Questions:
a) In the polycystic kidney disease passage, reproduce everything from "Autosomal Dominant Polycystic" down to "of ADPKD [3033].", swapping "hemodialysis" for "dialysis".
b) Translate this sentence from the polycystic kidney disease passage into German: "PC2, in turn, negatively regulates the level of TNF-α converting enzyme (TACE) and TNF-α receptor."
c) Using the polycystic kidney disease passage, answer the following:
(i) What share of ADPKD cases is caused by mutations within PKD1?
(ii) In mouse, what percentage of animals with heterozygous inactivation of one of the PKD genes develop kidney cysts?
(iii) Which cytokine was found to accumulate in cyst fluid from human ADPKD patients?

Extract:
>>>>>

The following disease models are not intended to determine the precise stochastic parameters that are operative in each of the pathways presented, rather to illustrate with reasonable parameters that the presented disease mechanism is plausible and should be investigated further.

Polycystic Kidney Disease

Autosomal Dominant Polycystic Kidney Disease (ADPKD) is a common hereditary disorder characterized by cystic dilation of the kidney tubules, eventually leading to enlarged cysts isolated from their nephrons [27]. The resultant decrease in kidney function often necessitates hemodialysis or organ transplantation. The majority of ADPKD (85-90%) are caused by mutations within PKD1, encoding a 460 kDa G protein-coupled receptor known as polycystin-1 (PC1) [28, 29]. Mutations in a second gene, PKD2, abrogate the function of the Ca2+-permeable cation channel protein, polycystin-2 (PC2) and account for 10-15% of ADPKD [3033].

The autosomal dominance of ADPKD refers to the fact that patients carrying a heterozygous mutation in one of the PKD genes have a high chance of disease in their lifetime. However, there is no evidence that the proteins encoded by the mutant alleles acts dominantly over the wild-type allele product. In mouse, heterozygous inactivation of one of the PKD genes also leads to development of kidney cysts in 20-40% of the animals [34]. The main hypothesis in the field currently proposes that disease onset in ADPKD is triggered by somatic "second hit" mutations that inactivate the functional copy of the PKD gene followed by colonal expansion of the affected cells [35]. However, other studies indicate that polycystins are expressed in most cyst lining cells, and even "wild-type" cells can contribute, to a large extent, to cyst growth in the presence of PKD1 mutant cells in chimeric mice, suggesting that somatic mutations may not be the only mechanism to induced ADPKD [3640].

Alternative to genetic changes, it is possible that some environmental or non-genetic factors, probably those embedded in the cellular networks involving polycystins, promote the dominant phenotypic expression of ADPKD. In a recent study [41], it was shown that the inflammatory cytokine, TNF-α, negatively modulates the function of PC2 and promotes cyst formation in Pkd2+/- mice. PC2, in turn, negatively regulates the level of TNF-α converting enzyme (TACE) and TNF-α receptor. An increase in TNF-α in renal tissues can also be caused by injury or infection or by cystic conditions as the cytokine was found to accumulate in cyst fluid from human ADPKD patients. These interactions form a network that connects cytokine, polycystin and cystic disease through two feedback loops belonging to loop types 3a and 3c (Figure 6a). Both of these feedback loops could potentially induce a stable disease state if a polycystin (positioned as Y in the feedback loops) is affected by heterozygosity.

<<<<<

Data provided:
>>>>>

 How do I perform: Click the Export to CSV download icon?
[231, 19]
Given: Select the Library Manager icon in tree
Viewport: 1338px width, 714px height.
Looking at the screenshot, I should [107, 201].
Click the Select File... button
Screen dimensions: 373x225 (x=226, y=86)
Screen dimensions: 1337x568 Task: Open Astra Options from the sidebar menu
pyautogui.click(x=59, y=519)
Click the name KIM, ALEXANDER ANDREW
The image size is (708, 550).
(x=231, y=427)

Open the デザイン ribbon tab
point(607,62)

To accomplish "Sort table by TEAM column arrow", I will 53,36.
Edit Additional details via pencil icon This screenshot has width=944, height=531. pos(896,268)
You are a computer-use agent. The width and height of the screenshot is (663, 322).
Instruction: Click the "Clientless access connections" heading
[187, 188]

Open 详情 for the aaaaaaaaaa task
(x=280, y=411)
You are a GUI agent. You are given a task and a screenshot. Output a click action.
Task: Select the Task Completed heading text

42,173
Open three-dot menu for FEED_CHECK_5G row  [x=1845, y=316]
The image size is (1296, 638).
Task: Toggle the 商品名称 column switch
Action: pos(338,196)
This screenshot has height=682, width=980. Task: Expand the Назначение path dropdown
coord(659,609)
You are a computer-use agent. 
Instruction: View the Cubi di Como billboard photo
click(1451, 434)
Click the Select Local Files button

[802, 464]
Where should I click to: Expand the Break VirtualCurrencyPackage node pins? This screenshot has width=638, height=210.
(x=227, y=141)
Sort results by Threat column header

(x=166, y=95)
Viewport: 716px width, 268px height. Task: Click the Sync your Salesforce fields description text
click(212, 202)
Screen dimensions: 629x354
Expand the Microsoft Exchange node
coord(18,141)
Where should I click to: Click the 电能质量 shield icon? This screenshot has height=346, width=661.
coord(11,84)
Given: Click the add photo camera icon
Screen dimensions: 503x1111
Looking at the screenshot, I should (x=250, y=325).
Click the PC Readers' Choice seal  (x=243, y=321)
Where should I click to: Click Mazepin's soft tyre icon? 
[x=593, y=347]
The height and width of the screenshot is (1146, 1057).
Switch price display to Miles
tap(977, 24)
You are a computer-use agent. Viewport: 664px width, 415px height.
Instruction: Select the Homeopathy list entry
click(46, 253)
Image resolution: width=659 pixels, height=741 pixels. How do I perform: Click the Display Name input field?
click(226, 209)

<<<<<

Answers to the exercise:
a)
Autosomal Dominant Polycystic Kidney Disease (ADPKD) is a common hereditary disorder characterized by cystic dilation of the kidney tubules, eventually leading to enlarged cysts isolated from their nephrons [27]. The resultant decrease in kidney function often necessitates dialysis or organ transplantation. The majority of ADPKD (85-90%) are caused by mutations within PKD1, encoding a 460 kDa G protein-coupled receptor known as polycystin-1 (PC1) [28, 29]. Mutations in a second gene, PKD2, abrogate the function of the Ca2+-permeable cation channel protein, polycystin-2 (PC2) and account for 10-15% of ADPKD [3033].

b) PC2 reguliert seinerseits den Spiegel des TNF-α-konvertierenden Enzyms (TACE) und des TNF-α-Rezeptors negativ.

c)
(i) 85-90%
(ii) 20-40%
(iii) TNF-α